◆ PROBLEM REQUIREMENTS
Copy the lines below, please, starting with the one that contains "Open the Virtual-Campus-Tour-1.jpg URL" and ending with the last. Pictures stay out.

◆ Dataset entries
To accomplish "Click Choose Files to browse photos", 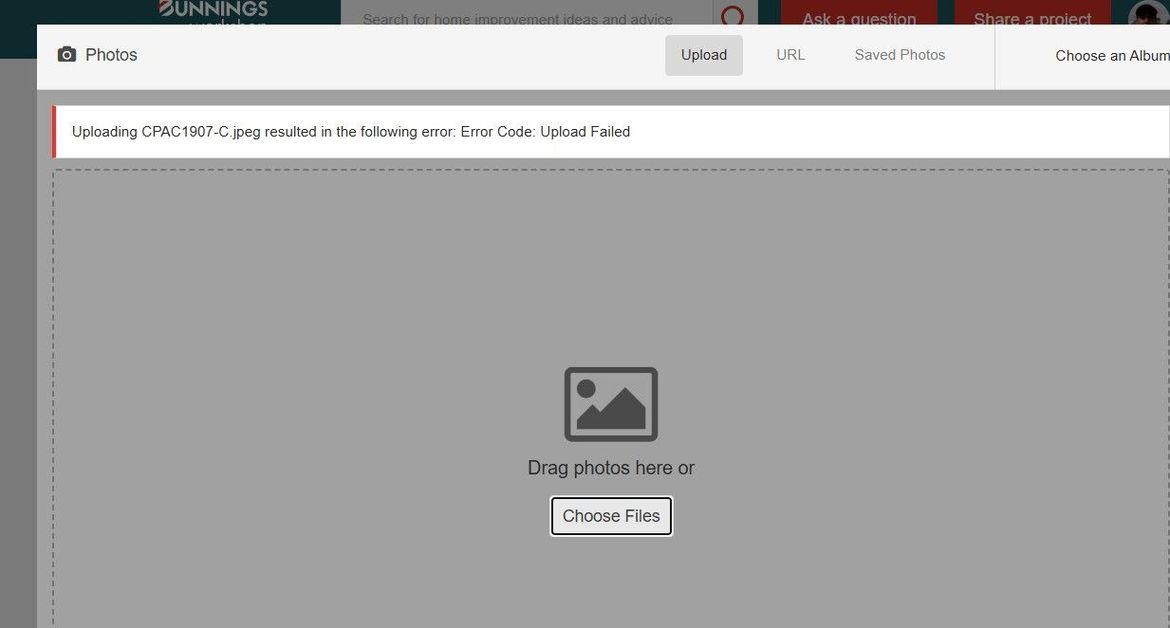I will pyautogui.click(x=611, y=516).
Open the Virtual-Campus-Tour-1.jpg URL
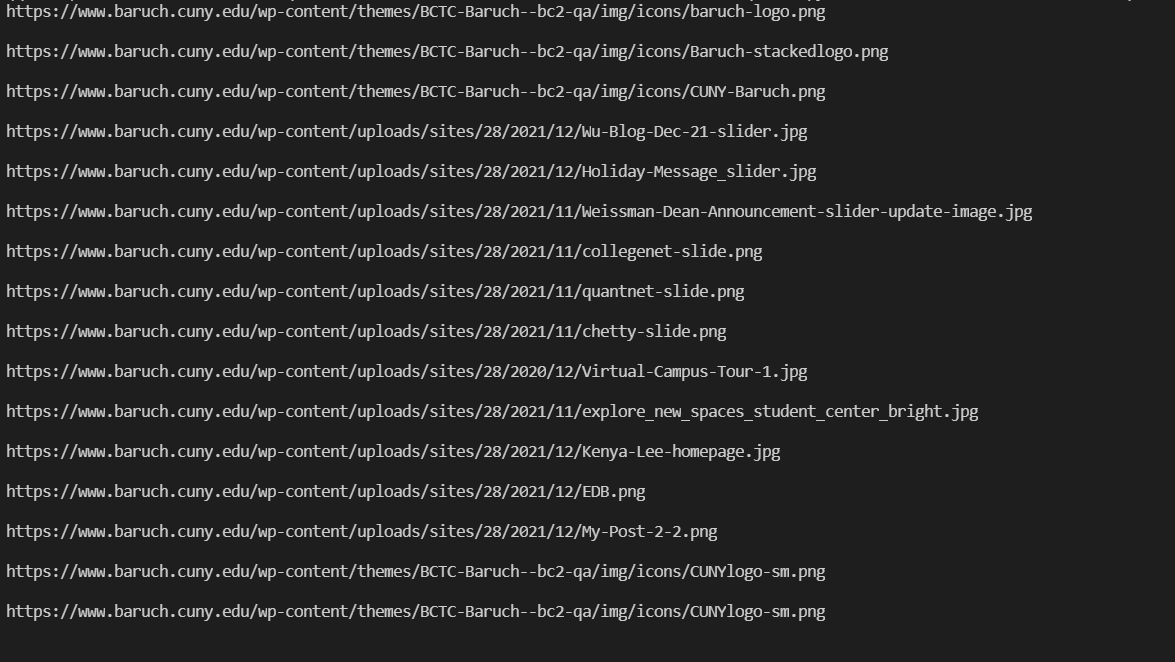This screenshot has height=662, width=1175. tap(406, 372)
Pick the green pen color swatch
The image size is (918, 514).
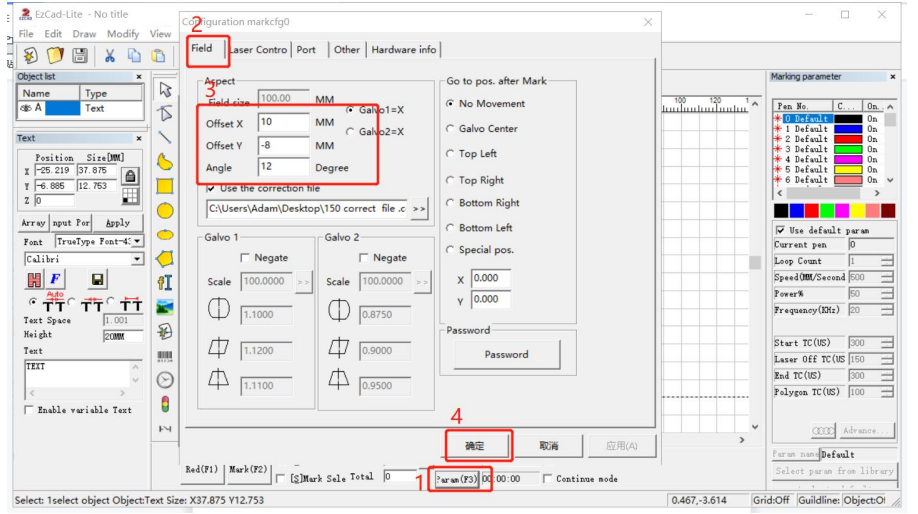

◆ WRITTEN RESPONSE
Open the Virtual-Campus-Tour-1.jpg URL
This screenshot has height=662, width=1175. tap(406, 372)
Pick the green pen color swatch
The image size is (918, 514).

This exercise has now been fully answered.